INSTRUCTIONS FOR THE TASK: Word for word, repeat each entry that follows.

TASK INPUTS:

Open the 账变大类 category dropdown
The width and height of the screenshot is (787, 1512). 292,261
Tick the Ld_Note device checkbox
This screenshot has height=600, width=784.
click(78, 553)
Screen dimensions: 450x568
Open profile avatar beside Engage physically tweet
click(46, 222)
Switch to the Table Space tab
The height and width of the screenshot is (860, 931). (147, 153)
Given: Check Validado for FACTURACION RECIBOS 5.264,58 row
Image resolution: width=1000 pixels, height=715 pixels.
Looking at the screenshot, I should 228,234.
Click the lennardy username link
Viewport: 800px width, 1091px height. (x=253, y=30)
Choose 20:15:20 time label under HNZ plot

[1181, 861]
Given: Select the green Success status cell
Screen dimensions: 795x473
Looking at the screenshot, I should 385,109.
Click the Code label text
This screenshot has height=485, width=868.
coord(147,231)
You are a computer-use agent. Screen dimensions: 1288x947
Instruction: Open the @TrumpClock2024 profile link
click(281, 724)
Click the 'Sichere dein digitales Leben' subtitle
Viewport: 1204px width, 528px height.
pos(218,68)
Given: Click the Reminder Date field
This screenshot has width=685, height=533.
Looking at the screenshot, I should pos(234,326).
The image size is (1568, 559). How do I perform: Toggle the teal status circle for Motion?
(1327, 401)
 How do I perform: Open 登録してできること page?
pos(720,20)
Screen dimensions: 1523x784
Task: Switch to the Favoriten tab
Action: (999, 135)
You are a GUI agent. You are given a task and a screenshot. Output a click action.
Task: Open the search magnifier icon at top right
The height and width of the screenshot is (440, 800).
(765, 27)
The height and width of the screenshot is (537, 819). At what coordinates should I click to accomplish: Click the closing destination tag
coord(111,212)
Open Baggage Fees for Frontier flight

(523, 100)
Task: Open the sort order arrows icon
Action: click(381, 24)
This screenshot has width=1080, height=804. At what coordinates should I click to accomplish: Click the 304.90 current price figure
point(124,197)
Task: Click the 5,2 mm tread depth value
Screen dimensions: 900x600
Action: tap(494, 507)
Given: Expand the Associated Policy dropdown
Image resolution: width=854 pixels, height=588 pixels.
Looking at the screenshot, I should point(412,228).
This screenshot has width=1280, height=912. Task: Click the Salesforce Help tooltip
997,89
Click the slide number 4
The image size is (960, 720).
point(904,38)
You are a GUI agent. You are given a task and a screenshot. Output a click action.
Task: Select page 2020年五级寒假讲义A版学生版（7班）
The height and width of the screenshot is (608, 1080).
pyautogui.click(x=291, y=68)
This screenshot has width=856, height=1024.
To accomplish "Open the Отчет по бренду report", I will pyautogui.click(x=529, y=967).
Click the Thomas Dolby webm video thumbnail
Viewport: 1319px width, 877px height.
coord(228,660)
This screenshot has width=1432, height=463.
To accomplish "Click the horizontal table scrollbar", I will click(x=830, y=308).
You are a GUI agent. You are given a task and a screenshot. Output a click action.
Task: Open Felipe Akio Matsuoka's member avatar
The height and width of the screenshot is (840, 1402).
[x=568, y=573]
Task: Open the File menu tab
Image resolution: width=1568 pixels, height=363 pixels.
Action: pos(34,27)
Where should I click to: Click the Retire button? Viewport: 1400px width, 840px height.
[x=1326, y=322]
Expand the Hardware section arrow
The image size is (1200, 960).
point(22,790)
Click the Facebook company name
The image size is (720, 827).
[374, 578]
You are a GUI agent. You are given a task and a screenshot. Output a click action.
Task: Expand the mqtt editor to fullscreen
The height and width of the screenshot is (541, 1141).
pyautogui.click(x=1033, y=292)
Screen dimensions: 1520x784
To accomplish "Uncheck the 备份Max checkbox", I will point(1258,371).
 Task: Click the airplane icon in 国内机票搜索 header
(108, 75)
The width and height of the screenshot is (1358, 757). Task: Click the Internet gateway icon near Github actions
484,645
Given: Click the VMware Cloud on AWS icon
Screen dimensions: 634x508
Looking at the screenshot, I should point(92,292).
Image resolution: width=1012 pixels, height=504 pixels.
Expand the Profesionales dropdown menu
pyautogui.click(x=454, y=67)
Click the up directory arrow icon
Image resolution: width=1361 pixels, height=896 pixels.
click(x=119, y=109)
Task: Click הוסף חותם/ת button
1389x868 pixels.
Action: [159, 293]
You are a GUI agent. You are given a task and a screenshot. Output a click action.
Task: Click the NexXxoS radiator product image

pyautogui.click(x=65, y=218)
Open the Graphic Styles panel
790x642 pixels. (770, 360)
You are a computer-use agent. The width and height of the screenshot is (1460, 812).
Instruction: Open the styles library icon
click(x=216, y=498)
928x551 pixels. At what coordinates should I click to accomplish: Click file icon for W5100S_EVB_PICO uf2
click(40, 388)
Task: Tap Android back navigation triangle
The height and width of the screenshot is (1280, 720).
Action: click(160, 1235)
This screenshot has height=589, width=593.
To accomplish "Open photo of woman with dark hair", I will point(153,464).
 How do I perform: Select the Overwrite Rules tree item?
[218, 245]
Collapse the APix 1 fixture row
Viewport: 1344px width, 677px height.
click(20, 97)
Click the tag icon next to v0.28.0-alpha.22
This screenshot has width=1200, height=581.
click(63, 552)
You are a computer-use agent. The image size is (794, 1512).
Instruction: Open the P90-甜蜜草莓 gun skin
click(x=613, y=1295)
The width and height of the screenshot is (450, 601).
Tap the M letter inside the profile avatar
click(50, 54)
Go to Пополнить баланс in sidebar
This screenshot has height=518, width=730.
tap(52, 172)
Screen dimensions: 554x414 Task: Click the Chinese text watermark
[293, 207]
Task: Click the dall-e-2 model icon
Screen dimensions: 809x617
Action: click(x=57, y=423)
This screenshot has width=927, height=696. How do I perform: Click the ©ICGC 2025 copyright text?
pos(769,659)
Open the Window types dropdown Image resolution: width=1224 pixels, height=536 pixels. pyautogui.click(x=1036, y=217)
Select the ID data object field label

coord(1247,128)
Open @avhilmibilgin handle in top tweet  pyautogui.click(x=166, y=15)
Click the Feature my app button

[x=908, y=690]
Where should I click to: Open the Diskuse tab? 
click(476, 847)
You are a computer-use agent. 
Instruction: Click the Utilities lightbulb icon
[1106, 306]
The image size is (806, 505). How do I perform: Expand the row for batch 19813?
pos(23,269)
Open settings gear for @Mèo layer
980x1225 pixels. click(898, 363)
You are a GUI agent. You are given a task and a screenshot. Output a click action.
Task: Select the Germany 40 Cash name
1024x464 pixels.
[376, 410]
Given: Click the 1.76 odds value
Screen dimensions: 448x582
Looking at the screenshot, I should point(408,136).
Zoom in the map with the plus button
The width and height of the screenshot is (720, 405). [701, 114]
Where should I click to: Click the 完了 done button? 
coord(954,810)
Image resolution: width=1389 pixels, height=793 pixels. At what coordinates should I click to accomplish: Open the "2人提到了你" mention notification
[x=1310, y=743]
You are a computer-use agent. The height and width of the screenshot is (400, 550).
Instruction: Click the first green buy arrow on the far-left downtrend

SOLUTION:
Open the 账变大类 category dropdown
The width and height of the screenshot is (787, 1512). 292,261
Tick the Ld_Note device checkbox
This screenshot has height=600, width=784.
click(78, 553)
Screen dimensions: 450x568
Open profile avatar beside Engage physically tweet
click(46, 222)
Switch to the Table Space tab
The height and width of the screenshot is (860, 931). (147, 153)
Given: Check Validado for FACTURACION RECIBOS 5.264,58 row
Image resolution: width=1000 pixels, height=715 pixels.
Looking at the screenshot, I should 228,234.
Click the lennardy username link
Viewport: 800px width, 1091px height. (x=253, y=30)
Choose 20:15:20 time label under HNZ plot

[1181, 861]
Given: Select the green Success status cell
Screen dimensions: 795x473
Looking at the screenshot, I should 385,109.
Click the Code label text
This screenshot has height=485, width=868.
coord(147,231)
You are a computer-use agent. Screen dimensions: 1288x947
Instruction: Open the @TrumpClock2024 profile link
click(281, 724)
Click the 'Sichere dein digitales Leben' subtitle
Viewport: 1204px width, 528px height.
pos(218,68)
Given: Click the Reminder Date field
This screenshot has width=685, height=533.
Looking at the screenshot, I should pos(234,326).
The image size is (1568, 559). How do I perform: Toggle the teal status circle for Motion?
(1327, 401)
 How do I perform: Open 登録してできること page?
pos(720,20)
Screen dimensions: 1523x784
Task: Switch to the Favoriten tab
Action: (999, 135)
You are a GUI agent. You are given a task and a screenshot. Output a click action.
Task: Open the search magnifier icon at top right
The height and width of the screenshot is (440, 800).
(765, 27)
The height and width of the screenshot is (537, 819). At what coordinates should I click to accomplish: Click the closing destination tag
coord(111,212)
Open Baggage Fees for Frontier flight

(523, 100)
Task: Open the sort order arrows icon
Action: click(381, 24)
This screenshot has width=1080, height=804. At what coordinates should I click to accomplish: Click the 304.90 current price figure
point(124,197)
Task: Click the 5,2 mm tread depth value
Screen dimensions: 900x600
Action: tap(494, 507)
Given: Expand the Associated Policy dropdown
Image resolution: width=854 pixels, height=588 pixels.
Looking at the screenshot, I should point(412,228).
This screenshot has width=1280, height=912. Task: Click the Salesforce Help tooltip
997,89
Click the slide number 4
The image size is (960, 720).
point(904,38)
You are a GUI agent. You are given a task and a screenshot. Output a click action.
Task: Select page 2020年五级寒假讲义A版学生版（7班）
The height and width of the screenshot is (608, 1080).
pyautogui.click(x=291, y=68)
This screenshot has width=856, height=1024.
To accomplish "Open the Отчет по бренду report", I will pyautogui.click(x=529, y=967).
Click the Thomas Dolby webm video thumbnail
Viewport: 1319px width, 877px height.
coord(228,660)
This screenshot has width=1432, height=463.
To accomplish "Click the horizontal table scrollbar", I will click(x=830, y=308).
You are a GUI agent. You are given a task and a screenshot. Output a click action.
Task: Open Felipe Akio Matsuoka's member avatar
The height and width of the screenshot is (840, 1402).
[x=568, y=573]
Task: Open the File menu tab
Image resolution: width=1568 pixels, height=363 pixels.
Action: pos(34,27)
Where should I click to: Click the Retire button? Viewport: 1400px width, 840px height.
[x=1326, y=322]
Expand the Hardware section arrow
The image size is (1200, 960).
point(22,790)
Click the Facebook company name
The image size is (720, 827).
[374, 578]
You are a GUI agent. You are given a task and a screenshot. Output a click action.
Task: Expand the mqtt editor to fullscreen
The height and width of the screenshot is (541, 1141).
pyautogui.click(x=1033, y=292)
Screen dimensions: 1520x784
To accomplish "Uncheck the 备份Max checkbox", I will point(1258,371).
 Task: Click the airplane icon in 国内机票搜索 header
(108, 75)
The width and height of the screenshot is (1358, 757). Task: Click the Internet gateway icon near Github actions
484,645
Given: Click the VMware Cloud on AWS icon
Screen dimensions: 634x508
Looking at the screenshot, I should point(92,292).
Image resolution: width=1012 pixels, height=504 pixels.
Expand the Profesionales dropdown menu
pyautogui.click(x=454, y=67)
Click the up directory arrow icon
Image resolution: width=1361 pixels, height=896 pixels.
click(x=119, y=109)
Task: Click הוסף חותם/ת button
1389x868 pixels.
Action: [159, 293]
You are a GUI agent. You are given a task and a screenshot. Output a click action.
Task: Click the NexXxoS radiator product image

pyautogui.click(x=65, y=218)
Open the Graphic Styles panel
790x642 pixels. (770, 360)
You are a computer-use agent. The width and height of the screenshot is (1460, 812).
Instruction: Open the styles library icon
click(x=216, y=498)
928x551 pixels. At what coordinates should I click to accomplish: Click file icon for W5100S_EVB_PICO uf2
click(40, 388)
Task: Tap Android back navigation triangle
The height and width of the screenshot is (1280, 720).
Action: click(160, 1235)
This screenshot has height=589, width=593.
To accomplish "Open photo of woman with dark hair", I will point(153,464).
 How do I perform: Select the Overwrite Rules tree item?
[218, 245]
Collapse the APix 1 fixture row
Viewport: 1344px width, 677px height.
click(20, 97)
Click the tag icon next to v0.28.0-alpha.22
This screenshot has width=1200, height=581.
click(63, 552)
You are a computer-use agent. The image size is (794, 1512).
Instruction: Open the P90-甜蜜草莓 gun skin
click(x=613, y=1295)
The width and height of the screenshot is (450, 601).
Tap the M letter inside the profile avatar
click(50, 54)
Go to Пополнить баланс in sidebar
This screenshot has height=518, width=730.
tap(52, 172)
Screen dimensions: 554x414 Task: Click the Chinese text watermark
[293, 207]
Task: Click the dall-e-2 model icon
Screen dimensions: 809x617
Action: click(x=57, y=423)
This screenshot has width=927, height=696. How do I perform: Click the ©ICGC 2025 copyright text?
pos(769,659)
Open the Window types dropdown Image resolution: width=1224 pixels, height=536 pixels. pyautogui.click(x=1036, y=217)
Select the ID data object field label

coord(1247,128)
Open @avhilmibilgin handle in top tweet  pyautogui.click(x=166, y=15)
Click the Feature my app button

[x=908, y=690]
Where should I click to: Open the Diskuse tab? 
click(476, 847)
You are a computer-use agent. 
Instruction: Click the Utilities lightbulb icon
[1106, 306]
The image size is (806, 505). How do I perform: Expand the row for batch 19813?
pos(23,269)
Open settings gear for @Mèo layer
980x1225 pixels. click(898, 363)
You are a GUI agent. You are given a task and a screenshot. Output a click action.
Task: Select the Germany 40 Cash name
1024x464 pixels.
[376, 410]
Given: Click the 1.76 odds value
Screen dimensions: 448x582
Looking at the screenshot, I should point(408,136).
Zoom in the map with the plus button
The width and height of the screenshot is (720, 405). [701, 114]
Where should I click to: Click the 完了 done button? 
coord(954,810)
Image resolution: width=1389 pixels, height=793 pixels. At what coordinates should I click to accomplish: Open the "2人提到了你" mention notification
[x=1310, y=743]
You are a computer-use agent. The height and width of the screenshot is (400, 550).
Instruction: Click the first green buy arrow on the far-left downtrend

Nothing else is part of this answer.